6) More information about triple negative breast cancer: http://www.tnbcfoundation.org/promisegrant.htm. Komen is just getting around to this issue…
7) If anyone local wants to do something with Daniel all day on the 5th, and possibly the 4th too, please let me know. He doesn’t really want to come to the hospital, though I gave him that option just in case it would make him feel better.
8. I don’t really want to go the hospital either, and asked if I could just mail in my brain, but they said no. So, I start at the hospital at 6:00 a.m. on August 5th, and Hank will take me. Any family member is welcome to visit if you want the delight of seeing my head screwed into a frame while I’m in a semi-awake and probably drooling state. The best prediction they have is that they’ll screw me in early because that’s when the doctor is available, but my wait for the machine will put my treatment at about 3:00 or 4:00, and it will last an hour.

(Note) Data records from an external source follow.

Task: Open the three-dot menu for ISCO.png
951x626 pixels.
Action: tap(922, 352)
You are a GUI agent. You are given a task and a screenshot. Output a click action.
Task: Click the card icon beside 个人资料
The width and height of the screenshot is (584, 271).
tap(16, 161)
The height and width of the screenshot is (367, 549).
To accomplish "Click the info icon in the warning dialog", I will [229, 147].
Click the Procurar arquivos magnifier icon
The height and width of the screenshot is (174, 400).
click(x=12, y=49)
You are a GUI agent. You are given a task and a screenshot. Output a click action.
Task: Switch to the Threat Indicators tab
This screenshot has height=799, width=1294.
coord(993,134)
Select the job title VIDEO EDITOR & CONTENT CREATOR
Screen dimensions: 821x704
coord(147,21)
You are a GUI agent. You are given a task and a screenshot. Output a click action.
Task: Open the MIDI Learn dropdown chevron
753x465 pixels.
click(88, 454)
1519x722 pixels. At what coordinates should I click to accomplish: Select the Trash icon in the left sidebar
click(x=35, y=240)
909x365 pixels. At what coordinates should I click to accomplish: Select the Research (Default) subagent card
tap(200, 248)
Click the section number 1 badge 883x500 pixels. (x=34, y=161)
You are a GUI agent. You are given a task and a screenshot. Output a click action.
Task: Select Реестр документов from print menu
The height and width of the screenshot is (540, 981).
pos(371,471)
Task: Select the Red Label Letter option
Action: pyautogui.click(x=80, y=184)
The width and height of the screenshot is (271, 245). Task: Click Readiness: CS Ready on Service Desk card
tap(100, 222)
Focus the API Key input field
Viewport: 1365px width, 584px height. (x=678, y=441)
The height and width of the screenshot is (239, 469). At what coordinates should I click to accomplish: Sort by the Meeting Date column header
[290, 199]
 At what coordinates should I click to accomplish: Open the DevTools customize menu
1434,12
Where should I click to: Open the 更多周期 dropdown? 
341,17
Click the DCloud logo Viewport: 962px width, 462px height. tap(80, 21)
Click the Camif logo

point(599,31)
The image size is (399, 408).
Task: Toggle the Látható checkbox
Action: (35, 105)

As far as visitors, I’m neutral. For something where I’ll be sitting around slightly drugged for most of the day, ya might just make me feel tense and embarrassed.
12) I have numbered these paragraphs out of order on purpose to amuse my co-workers. Yes, Holly (my new boss… yay!) you can forward this mess to the group if you think it won’t scare them.
6) All medical people I’ve been dealing with have been completely wonderful and one even today told me to please whine and complain all I want as that’s what they’re there for. No wonder I didn’t go into medicine. Listening to whiners is a gift I do not possess. Whining I can do.
7) Speaking of whining: I DON’T WANT TO DO 9 MONTHS OF CHEMOTHERAPY with potentially no helpful results, possibly just making the rest of my statistical life perfectly miserable. I want to go live on a goat farm near the beach and die in my tracks without pain, without a second thought, without “treatments,” without tormenting my family, and without warning. Would someone please arrange that? Please note that I’m not all that fond of goats, but they sound a lot better than Abraxane and Avastin. Maybe those would be good goat names.
8. Yes, I will start a blog so you can have a one-stop shop and won’t have to parse through long emails any more.
42) I have a written prescription for a “cranial prosthesis” (wig). That’s kind of funny, but not funny enough to justify everything else. Mostly I’ll miss my eyelashes and eyebrows.